KNOXVILLE, Tenn. — A Knox County Criminal Court judge said Wednesday he's not going to weigh in on the question of releasing police body camera recordings of an April 12 fatal shooting at Austin-East High School.
Judge Steve Sword, the presiding judge, said in a ruling that he legally doesn't have a reason to opine on a petition filed by the city asking about the recordings' release. Media outlets including WBIR also had asked Sword to step in.
A-E student Anthony Thompson Jr., 17, was shot and killed by Knoxville Police Department officers during a confrontation in a school bathroom. Thompson had a pistol, which went off during the scuffle. An officer also was shot in the leg.
Sword said what the city wants is essentially an advisory opinion on whether a standing two-year-old Criminal Court order about releasing evidence in pending prosecutions bars the city from making the bodycam videos public.
The judge said he had no actual case before him, so he couldn't rule. No one has been charged in the case; there is no prosecution that involves the video recordings in his court.
Sword wrote that he doesn't have jurisdiction right now to address the city's question. And, he added, he cannot and will not offer an advisory opinion.
For those reasons, the judge denied the city's petition.
The question became moot Wednesday anyway.

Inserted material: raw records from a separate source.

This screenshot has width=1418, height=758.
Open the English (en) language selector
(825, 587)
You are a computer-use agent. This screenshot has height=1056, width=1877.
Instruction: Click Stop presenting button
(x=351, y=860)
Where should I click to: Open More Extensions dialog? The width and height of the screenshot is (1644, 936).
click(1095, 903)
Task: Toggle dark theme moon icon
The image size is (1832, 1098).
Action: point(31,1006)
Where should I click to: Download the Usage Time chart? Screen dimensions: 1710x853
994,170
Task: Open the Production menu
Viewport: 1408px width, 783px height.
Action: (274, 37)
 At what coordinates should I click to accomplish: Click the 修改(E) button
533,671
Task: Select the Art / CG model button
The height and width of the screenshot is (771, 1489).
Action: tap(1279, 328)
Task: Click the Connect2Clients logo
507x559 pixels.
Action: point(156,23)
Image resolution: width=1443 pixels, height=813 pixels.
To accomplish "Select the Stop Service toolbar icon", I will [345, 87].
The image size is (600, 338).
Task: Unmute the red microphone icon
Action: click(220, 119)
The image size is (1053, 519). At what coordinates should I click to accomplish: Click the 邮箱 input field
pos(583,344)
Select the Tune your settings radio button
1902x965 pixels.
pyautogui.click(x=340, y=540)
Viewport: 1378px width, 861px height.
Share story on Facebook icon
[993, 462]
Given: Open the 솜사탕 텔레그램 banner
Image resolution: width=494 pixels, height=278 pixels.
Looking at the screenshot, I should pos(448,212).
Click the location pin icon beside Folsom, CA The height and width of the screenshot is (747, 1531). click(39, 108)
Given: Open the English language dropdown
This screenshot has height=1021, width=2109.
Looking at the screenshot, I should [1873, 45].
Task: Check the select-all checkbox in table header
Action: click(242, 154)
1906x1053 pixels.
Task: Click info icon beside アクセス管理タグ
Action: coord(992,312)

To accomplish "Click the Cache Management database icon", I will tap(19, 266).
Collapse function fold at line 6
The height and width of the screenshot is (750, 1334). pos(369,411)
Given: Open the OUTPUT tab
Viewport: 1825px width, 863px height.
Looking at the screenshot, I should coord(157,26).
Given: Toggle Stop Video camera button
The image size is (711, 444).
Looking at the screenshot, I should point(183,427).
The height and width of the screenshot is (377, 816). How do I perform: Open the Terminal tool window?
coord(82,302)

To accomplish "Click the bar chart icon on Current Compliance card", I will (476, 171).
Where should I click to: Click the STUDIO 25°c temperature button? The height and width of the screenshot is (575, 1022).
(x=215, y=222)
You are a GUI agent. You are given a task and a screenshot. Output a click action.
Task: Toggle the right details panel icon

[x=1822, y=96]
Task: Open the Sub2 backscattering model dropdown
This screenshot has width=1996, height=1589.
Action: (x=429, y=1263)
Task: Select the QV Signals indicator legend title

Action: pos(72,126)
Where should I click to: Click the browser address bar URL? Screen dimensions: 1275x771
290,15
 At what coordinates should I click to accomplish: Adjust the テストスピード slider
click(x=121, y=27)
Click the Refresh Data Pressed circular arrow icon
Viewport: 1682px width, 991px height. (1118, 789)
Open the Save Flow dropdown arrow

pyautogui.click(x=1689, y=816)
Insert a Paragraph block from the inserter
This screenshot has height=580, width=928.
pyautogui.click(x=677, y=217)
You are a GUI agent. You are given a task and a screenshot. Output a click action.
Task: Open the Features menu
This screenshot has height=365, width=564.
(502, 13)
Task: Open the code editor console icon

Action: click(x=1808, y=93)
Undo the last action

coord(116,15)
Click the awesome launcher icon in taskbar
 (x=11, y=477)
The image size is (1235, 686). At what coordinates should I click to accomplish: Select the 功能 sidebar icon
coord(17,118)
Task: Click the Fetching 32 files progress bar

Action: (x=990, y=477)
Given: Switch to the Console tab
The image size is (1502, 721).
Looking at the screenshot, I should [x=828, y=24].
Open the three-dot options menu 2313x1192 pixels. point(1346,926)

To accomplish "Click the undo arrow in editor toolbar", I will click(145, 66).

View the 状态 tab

Knox County District Attorney General Charme Allen on Wednesday afternoon released certain pieces of evidence gathered in the investigation including the videos. She presented the material after briefing Thompson's family for, she said, some four hours Wednesday.
Community pressure has grown for the tapes' release.
Knoxville Mayor Indya Kincannon reiterated her desire to make them public so that the public could see what Thompson did and how KPD officers conducted themselves.
The four officers involved in the shooting -- Lt. Stan Cash, Brian Baldwin, Adam Willson, a school resource officer who suffered the gunshot wound, and Jonathon Clabough -- also support the bodycam release.
Several community groups have also said the material should be made public.
Thompson's family asked Allen not to release the videos, the district attorney said Wednesday. But Allen said she had promised to release it when the time was right to the public and that she was sticking to that promise.
Allen last week said she couldn't let the evidence come to light until the TBI had finished its review of the shooting and until she had decided if any charges would be pursued against the KPD officers.
On Tuesday, WBIR joined numerous media outlets in asking Sword to let them intervene in the city's request. The public deserves to know what happened, the journalists argued.
Thompson is one of five Austin-East students to die in gun violence this year.
One student was shot during a gun discharge by a friend in January. Two students were homicide victims in February.
Another student was mortally wounded in March after being found shot on Cherokee Trail in South Knoxville. He died at University of Tennessee Medical Center from his wounds.
Thompson is the only student who has died at the school.